**RECORDS TO USE**.
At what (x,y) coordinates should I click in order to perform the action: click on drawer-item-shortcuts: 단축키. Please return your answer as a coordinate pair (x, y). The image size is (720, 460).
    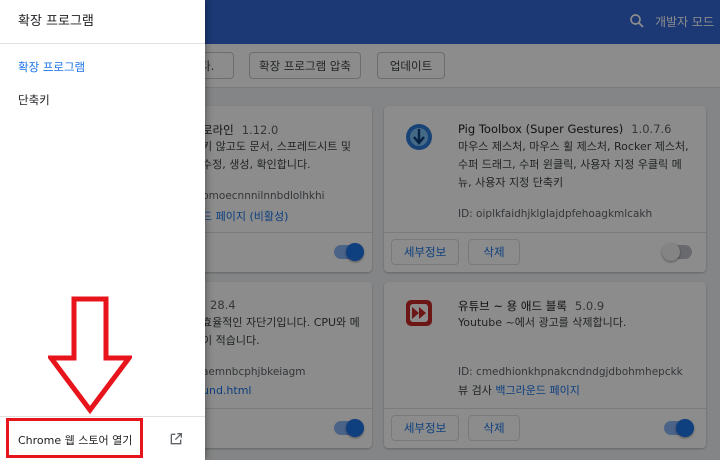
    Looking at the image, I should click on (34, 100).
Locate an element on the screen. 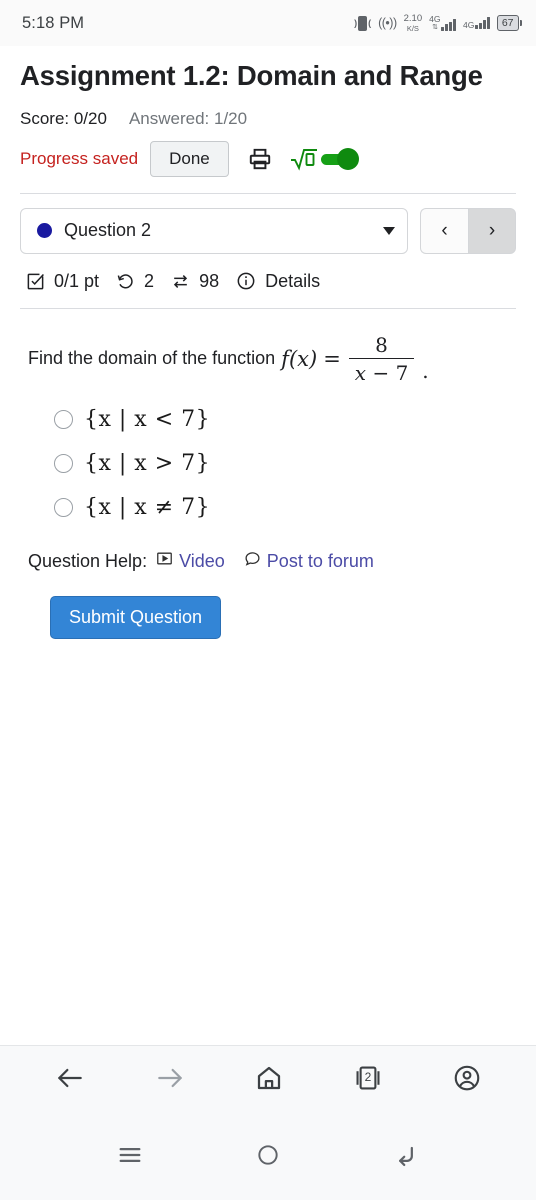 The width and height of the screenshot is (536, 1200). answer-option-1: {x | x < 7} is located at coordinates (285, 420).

---

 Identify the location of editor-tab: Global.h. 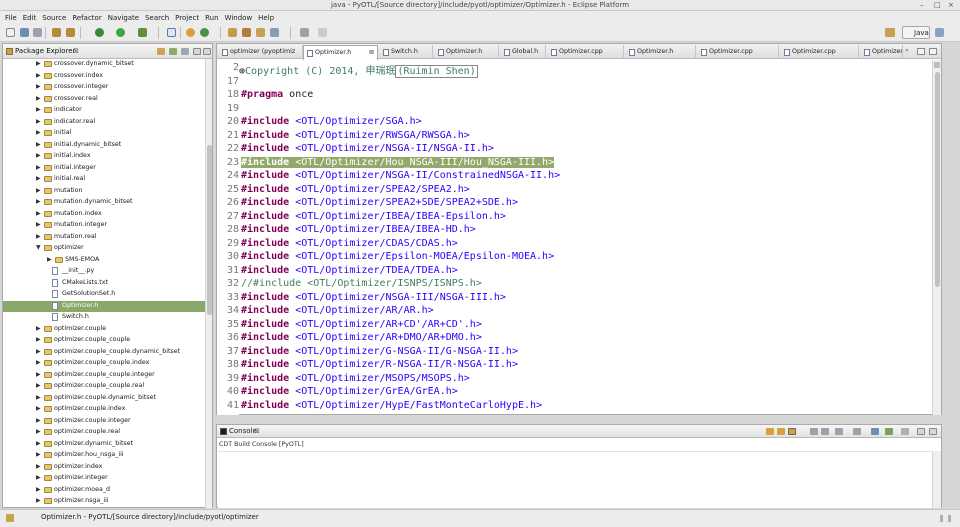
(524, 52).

==

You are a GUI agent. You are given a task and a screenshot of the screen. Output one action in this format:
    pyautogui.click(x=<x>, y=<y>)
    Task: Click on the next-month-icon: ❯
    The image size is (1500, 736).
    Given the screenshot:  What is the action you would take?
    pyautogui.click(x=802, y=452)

**TO-DO ITEM**. Locate each line in the rows above that contains the string "size", and copy those lines out. Letter case must match.

**RESULT OF THIS TASK**.
At what (x,y) coordinates should I click in order to perform the action: click on drawer-item-shortcuts: 단축키. Please return your answer as a coordinate pair (x, y). The image size is (720, 460).
    The image size is (1500, 736).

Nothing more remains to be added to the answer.